> **EXERCISE AIM**
Print them exactly: the lines from the beginning of the entries below through the line that contains "This screenshot has height=373, width=1022.", and only those, with the pictures left out.

(Entries taken from a collection)
.....

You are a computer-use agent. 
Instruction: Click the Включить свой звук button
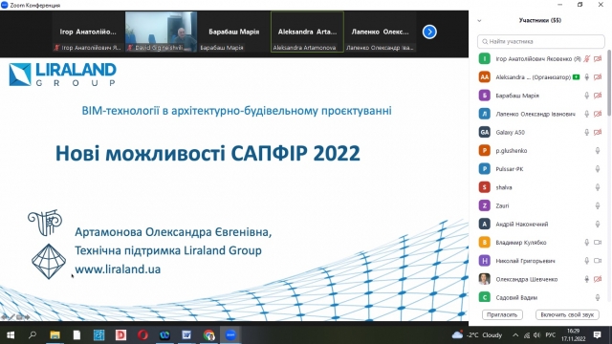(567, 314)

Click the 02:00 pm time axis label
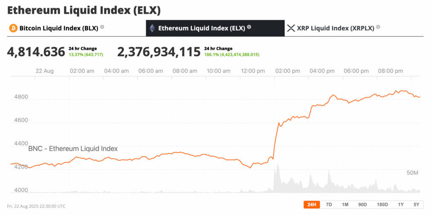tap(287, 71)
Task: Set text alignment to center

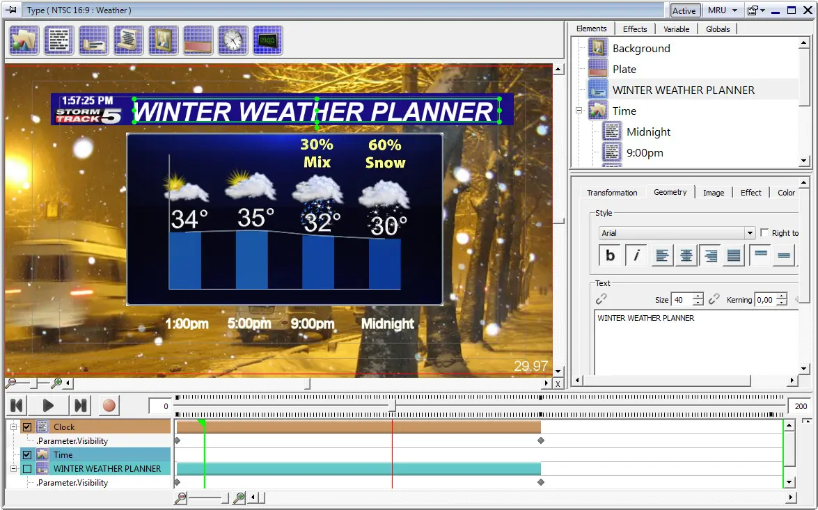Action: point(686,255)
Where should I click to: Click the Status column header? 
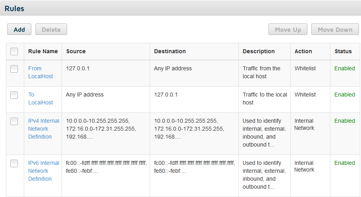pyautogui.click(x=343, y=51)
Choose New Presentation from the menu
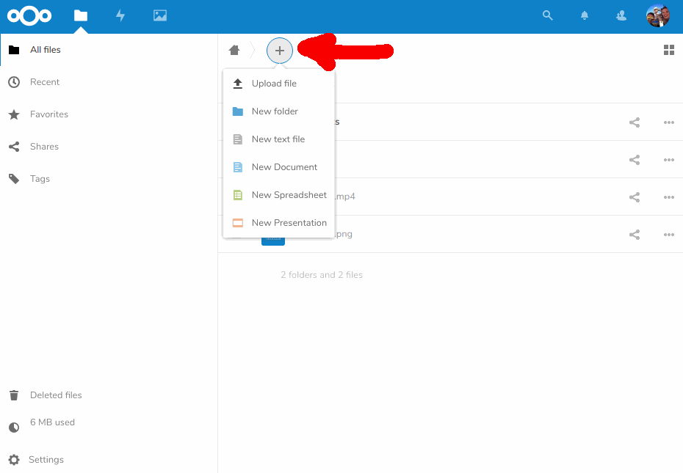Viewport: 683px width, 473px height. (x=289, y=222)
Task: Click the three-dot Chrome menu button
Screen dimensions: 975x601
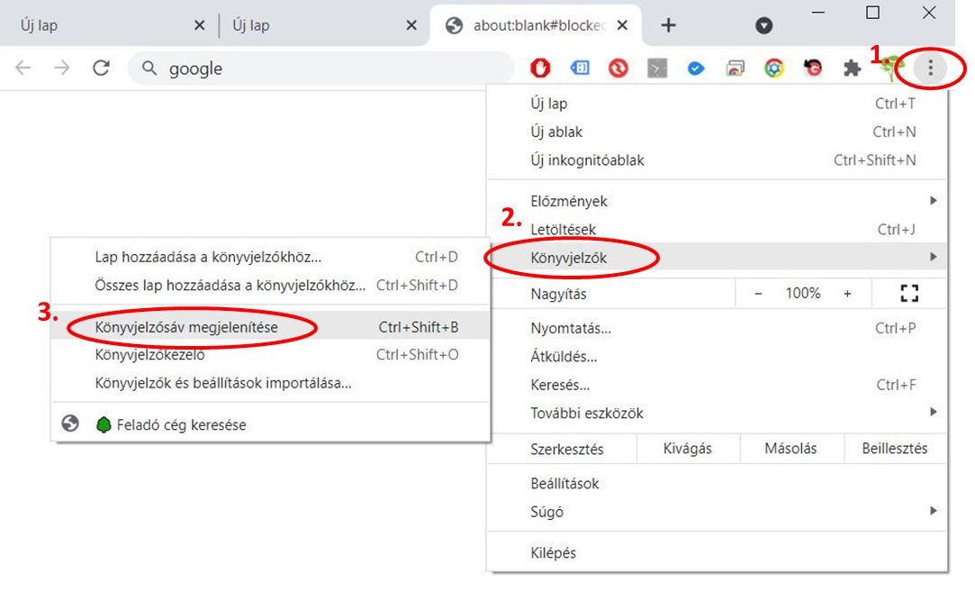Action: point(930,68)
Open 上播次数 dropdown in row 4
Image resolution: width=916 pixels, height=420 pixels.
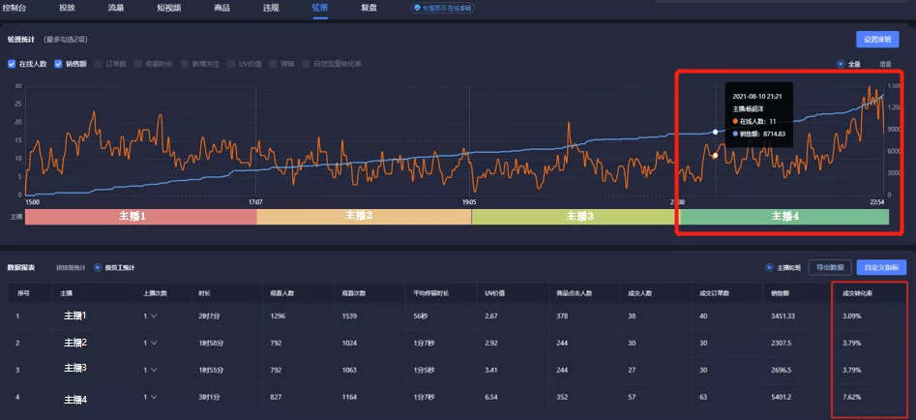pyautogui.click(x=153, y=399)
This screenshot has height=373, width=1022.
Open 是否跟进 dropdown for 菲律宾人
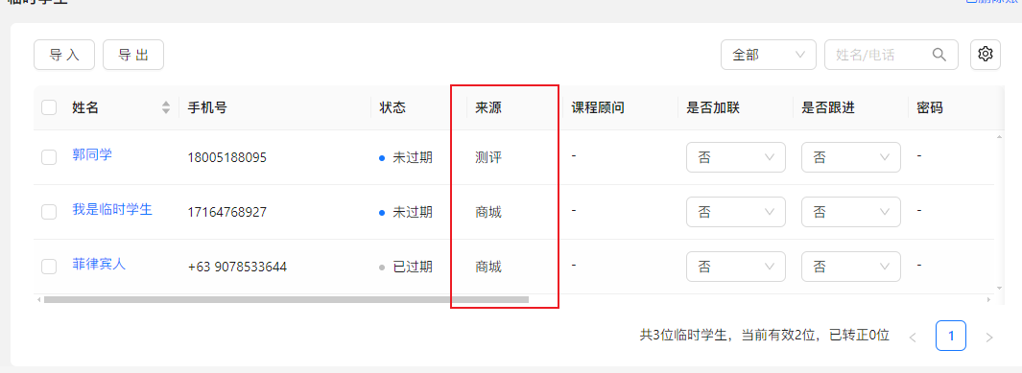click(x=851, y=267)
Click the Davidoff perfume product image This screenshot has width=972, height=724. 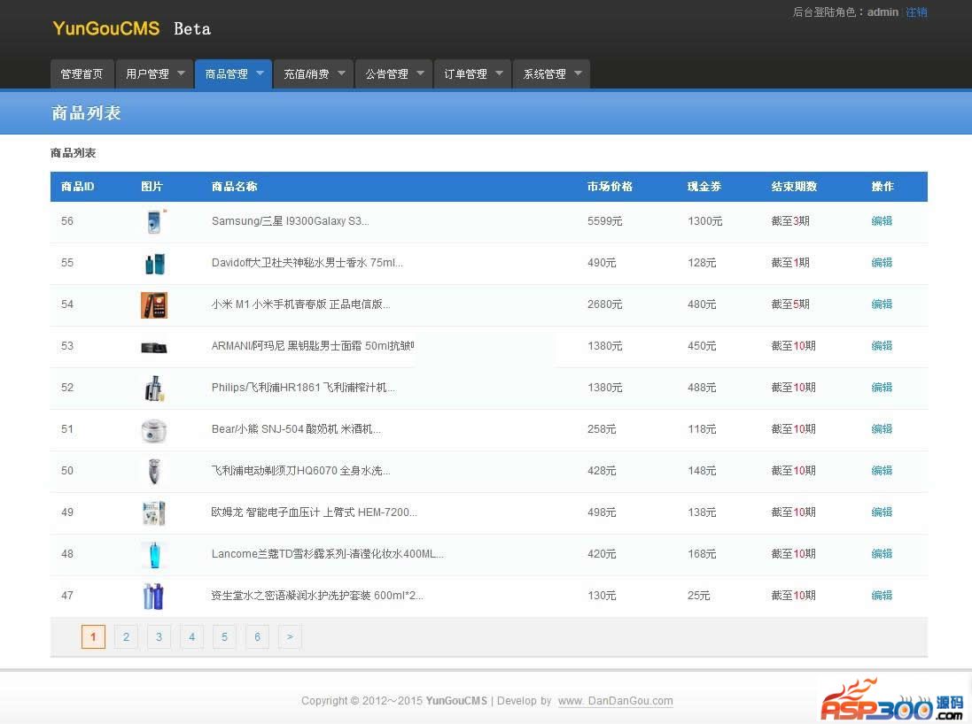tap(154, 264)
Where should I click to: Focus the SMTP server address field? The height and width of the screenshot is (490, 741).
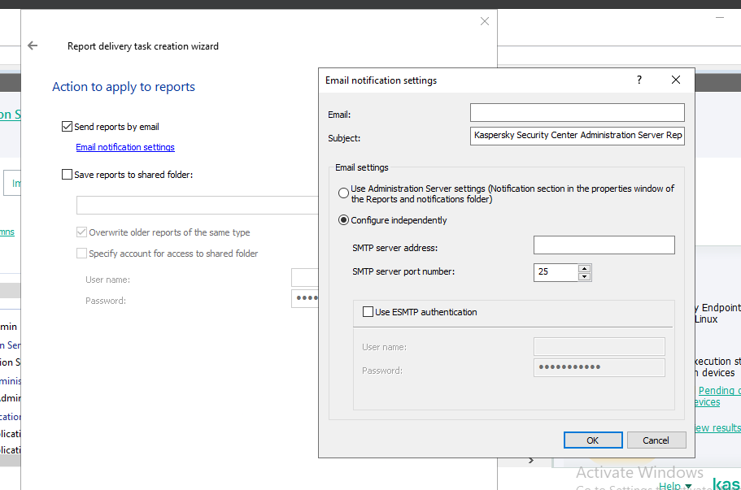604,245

.....

> **RESULT BELOW**
You are a computer-use agent. 
Instruction: Click the Включить свой звук button
(567, 314)

Click the 02:00 pm time axis label
tap(287, 71)
Task: Set text alignment to center

Action: point(686,255)
Where should I click to: Click the Status column header? 
pyautogui.click(x=343, y=51)
Choose New Presentation from the menu
Viewport: 683px width, 473px height. (x=289, y=222)
Task: Click the three-dot Chrome menu button
Screen dimensions: 975x601
Action: point(930,68)
Open 上播次数 dropdown in row 4
Image resolution: width=916 pixels, height=420 pixels.
pyautogui.click(x=153, y=399)
This screenshot has height=373, width=1022.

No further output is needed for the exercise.